- [Given request]:
Could you reproduce the records below with each "Viewport" swapped for "Display area" and everything else left unchanged?

——

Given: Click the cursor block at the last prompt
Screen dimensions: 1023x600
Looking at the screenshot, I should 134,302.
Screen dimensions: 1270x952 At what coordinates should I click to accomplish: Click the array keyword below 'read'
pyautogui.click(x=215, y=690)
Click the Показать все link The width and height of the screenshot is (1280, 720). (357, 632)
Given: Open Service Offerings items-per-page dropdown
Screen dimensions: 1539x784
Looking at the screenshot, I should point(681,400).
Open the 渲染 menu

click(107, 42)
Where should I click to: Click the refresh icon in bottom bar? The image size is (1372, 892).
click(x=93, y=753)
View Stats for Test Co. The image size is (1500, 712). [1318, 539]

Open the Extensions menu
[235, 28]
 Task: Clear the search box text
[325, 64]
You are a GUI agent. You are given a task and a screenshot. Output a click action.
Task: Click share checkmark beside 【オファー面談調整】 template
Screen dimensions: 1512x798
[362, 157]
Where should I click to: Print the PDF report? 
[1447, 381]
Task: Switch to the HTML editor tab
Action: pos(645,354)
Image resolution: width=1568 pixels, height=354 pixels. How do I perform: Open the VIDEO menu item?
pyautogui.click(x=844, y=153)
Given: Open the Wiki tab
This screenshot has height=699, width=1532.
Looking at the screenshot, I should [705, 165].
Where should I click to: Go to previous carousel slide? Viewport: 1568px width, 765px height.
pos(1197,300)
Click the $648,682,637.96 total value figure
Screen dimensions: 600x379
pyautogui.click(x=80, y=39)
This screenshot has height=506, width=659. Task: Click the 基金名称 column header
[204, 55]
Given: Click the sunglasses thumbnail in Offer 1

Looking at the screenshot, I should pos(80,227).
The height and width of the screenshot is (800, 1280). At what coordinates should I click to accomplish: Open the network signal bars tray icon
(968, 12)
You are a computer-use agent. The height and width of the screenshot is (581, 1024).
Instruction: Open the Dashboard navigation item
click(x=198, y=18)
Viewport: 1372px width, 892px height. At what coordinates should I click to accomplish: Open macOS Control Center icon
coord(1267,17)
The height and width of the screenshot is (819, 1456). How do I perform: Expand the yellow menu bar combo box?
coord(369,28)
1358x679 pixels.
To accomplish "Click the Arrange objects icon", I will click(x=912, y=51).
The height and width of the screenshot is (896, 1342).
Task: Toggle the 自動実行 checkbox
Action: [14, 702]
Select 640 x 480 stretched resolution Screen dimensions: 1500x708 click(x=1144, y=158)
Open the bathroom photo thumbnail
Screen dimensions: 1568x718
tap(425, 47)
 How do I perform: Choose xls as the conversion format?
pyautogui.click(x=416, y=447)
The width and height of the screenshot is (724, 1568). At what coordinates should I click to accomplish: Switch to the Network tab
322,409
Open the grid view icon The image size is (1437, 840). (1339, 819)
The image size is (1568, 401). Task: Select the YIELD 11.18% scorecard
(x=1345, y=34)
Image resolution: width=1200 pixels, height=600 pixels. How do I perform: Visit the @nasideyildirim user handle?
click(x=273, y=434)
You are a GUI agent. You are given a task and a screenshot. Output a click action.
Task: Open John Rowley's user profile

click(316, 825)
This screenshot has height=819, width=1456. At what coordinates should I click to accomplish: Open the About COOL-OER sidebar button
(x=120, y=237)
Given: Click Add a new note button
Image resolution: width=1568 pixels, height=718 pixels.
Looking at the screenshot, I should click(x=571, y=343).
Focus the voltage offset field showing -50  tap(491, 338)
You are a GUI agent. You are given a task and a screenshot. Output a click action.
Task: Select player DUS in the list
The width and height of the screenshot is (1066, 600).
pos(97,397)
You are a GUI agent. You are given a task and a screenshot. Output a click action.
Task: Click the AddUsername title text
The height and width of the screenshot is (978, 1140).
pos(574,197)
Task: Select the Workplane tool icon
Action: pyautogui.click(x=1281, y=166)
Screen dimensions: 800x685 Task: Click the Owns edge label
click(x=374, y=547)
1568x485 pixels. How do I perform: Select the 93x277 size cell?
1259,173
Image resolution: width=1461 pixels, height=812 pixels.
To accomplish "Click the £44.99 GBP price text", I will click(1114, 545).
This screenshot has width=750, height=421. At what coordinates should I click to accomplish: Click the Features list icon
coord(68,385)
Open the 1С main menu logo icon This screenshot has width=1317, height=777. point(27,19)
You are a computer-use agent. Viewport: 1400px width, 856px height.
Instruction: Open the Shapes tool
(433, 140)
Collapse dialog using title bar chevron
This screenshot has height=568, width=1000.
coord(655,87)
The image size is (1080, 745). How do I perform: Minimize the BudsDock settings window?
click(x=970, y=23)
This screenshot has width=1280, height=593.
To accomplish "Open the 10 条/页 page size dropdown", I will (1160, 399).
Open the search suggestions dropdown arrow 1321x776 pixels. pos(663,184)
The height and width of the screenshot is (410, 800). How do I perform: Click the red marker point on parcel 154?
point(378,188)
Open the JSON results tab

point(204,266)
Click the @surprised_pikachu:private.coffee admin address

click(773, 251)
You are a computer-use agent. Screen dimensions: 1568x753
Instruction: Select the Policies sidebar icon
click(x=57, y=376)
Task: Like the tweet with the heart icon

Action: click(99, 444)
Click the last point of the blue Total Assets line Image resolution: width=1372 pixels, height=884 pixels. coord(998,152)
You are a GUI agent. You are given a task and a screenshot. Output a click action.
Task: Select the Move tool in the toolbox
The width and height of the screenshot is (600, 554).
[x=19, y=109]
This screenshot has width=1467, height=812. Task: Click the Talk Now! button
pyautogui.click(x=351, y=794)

——

- [Solved exercise]:
Given: Click the cursor block at the last prompt
Screen dimensions: 1023x600
Looking at the screenshot, I should 134,302.
Screen dimensions: 1270x952 At what coordinates should I click to accomplish: Click the array keyword below 'read'
pyautogui.click(x=215, y=690)
Click the Показать все link The width and height of the screenshot is (1280, 720). (357, 632)
Given: Open Service Offerings items-per-page dropdown
Screen dimensions: 1539x784
Looking at the screenshot, I should point(681,400).
Open the 渲染 menu

click(107, 42)
Where should I click to: Click the refresh icon in bottom bar? The image size is (1372, 892).
click(x=93, y=753)
View Stats for Test Co. The image size is (1500, 712). [1318, 539]

Open the Extensions menu
[235, 28]
 Task: Clear the search box text
[325, 64]
You are a GUI agent. You are given a task and a screenshot. Output a click action.
Task: Click share checkmark beside 【オファー面談調整】 template
Screen dimensions: 1512x798
[362, 157]
Where should I click to: Print the PDF report? 
[1447, 381]
Task: Switch to the HTML editor tab
Action: pos(645,354)
Image resolution: width=1568 pixels, height=354 pixels. How do I perform: Open the VIDEO menu item?
pyautogui.click(x=844, y=153)
Given: Open the Wiki tab
This screenshot has height=699, width=1532.
Looking at the screenshot, I should [705, 165].
Where should I click to: Go to previous carousel slide? Display area: 1568px width, 765px height.
pos(1197,300)
Click the $648,682,637.96 total value figure
Screen dimensions: 600x379
pyautogui.click(x=80, y=39)
This screenshot has height=506, width=659. Task: Click the 基金名称 column header
[204, 55]
Given: Click the sunglasses thumbnail in Offer 1

Looking at the screenshot, I should pos(80,227).
The height and width of the screenshot is (800, 1280). At what coordinates should I click to accomplish: Open the network signal bars tray icon
(968, 12)
You are a computer-use agent. The height and width of the screenshot is (581, 1024).
Instruction: Open the Dashboard navigation item
click(x=198, y=18)
Display area: 1372px width, 892px height. At what coordinates should I click to accomplish: Open macOS Control Center icon
coord(1267,17)
The height and width of the screenshot is (819, 1456). How do I perform: Expand the yellow menu bar combo box?
coord(369,28)
1358x679 pixels.
To accomplish "Click the Arrange objects icon", I will click(x=912, y=51).
The height and width of the screenshot is (896, 1342).
Task: Toggle the 自動実行 checkbox
Action: [14, 702]
Select 640 x 480 stretched resolution Screen dimensions: 1500x708 click(x=1144, y=158)
Open the bathroom photo thumbnail
Screen dimensions: 1568x718
tap(425, 47)
 How do I perform: Choose xls as the conversion format?
pyautogui.click(x=416, y=447)
The width and height of the screenshot is (724, 1568). At what coordinates should I click to accomplish: Switch to the Network tab
322,409
Open the grid view icon The image size is (1437, 840). (1339, 819)
The image size is (1568, 401). Task: Select the YIELD 11.18% scorecard
(x=1345, y=34)
Image resolution: width=1200 pixels, height=600 pixels. How do I perform: Visit the @nasideyildirim user handle?
click(x=273, y=434)
You are a GUI agent. You are given a task and a screenshot. Output a click action.
Task: Open John Rowley's user profile

click(316, 825)
This screenshot has height=819, width=1456. At what coordinates should I click to accomplish: Open the About COOL-OER sidebar button
(x=120, y=237)
Given: Click Add a new note button
Image resolution: width=1568 pixels, height=718 pixels.
Looking at the screenshot, I should click(x=571, y=343).
Focus the voltage offset field showing -50  tap(491, 338)
You are a GUI agent. You are given a task and a screenshot. Output a click action.
Task: Select player DUS in the list
The width and height of the screenshot is (1066, 600).
pos(97,397)
You are a GUI agent. You are given a task and a screenshot. Output a click action.
Task: Click the AddUsername title text
The height and width of the screenshot is (978, 1140).
pos(574,197)
Task: Select the Workplane tool icon
Action: pyautogui.click(x=1281, y=166)
Screen dimensions: 800x685 Task: Click the Owns edge label
click(x=374, y=547)
1568x485 pixels. How do I perform: Select the 93x277 size cell?
1259,173
Image resolution: width=1461 pixels, height=812 pixels.
To accomplish "Click the £44.99 GBP price text", I will click(1114, 545).
This screenshot has width=750, height=421. At what coordinates should I click to accomplish: Click the Features list icon
coord(68,385)
Open the 1С main menu logo icon This screenshot has width=1317, height=777. point(27,19)
You are a computer-use agent. Display area: 1400px width, 856px height.
Instruction: Open the Shapes tool
(433, 140)
Collapse dialog using title bar chevron
This screenshot has height=568, width=1000.
coord(655,87)
The image size is (1080, 745). How do I perform: Minimize the BudsDock settings window?
click(x=970, y=23)
This screenshot has width=1280, height=593.
To accomplish "Open the 10 条/页 page size dropdown", I will (1160, 399).
Open the search suggestions dropdown arrow 1321x776 pixels. pos(663,184)
The height and width of the screenshot is (410, 800). How do I perform: Click the red marker point on parcel 154?
point(378,188)
Open the JSON results tab

point(204,266)
Click the @surprised_pikachu:private.coffee admin address

click(773, 251)
You are a computer-use agent. Screen dimensions: 1568x753
Instruction: Select the Policies sidebar icon
click(x=57, y=376)
Task: Like the tweet with the heart icon

Action: click(99, 444)
Click the last point of the blue Total Assets line Image resolution: width=1372 pixels, height=884 pixels. coord(998,152)
You are a GUI agent. You are given a task and a screenshot. Output a click action.
Task: Select the Move tool in the toolbox
The width and height of the screenshot is (600, 554).
[x=19, y=109]
This screenshot has width=1467, height=812. Task: Click the Talk Now! button
pyautogui.click(x=351, y=794)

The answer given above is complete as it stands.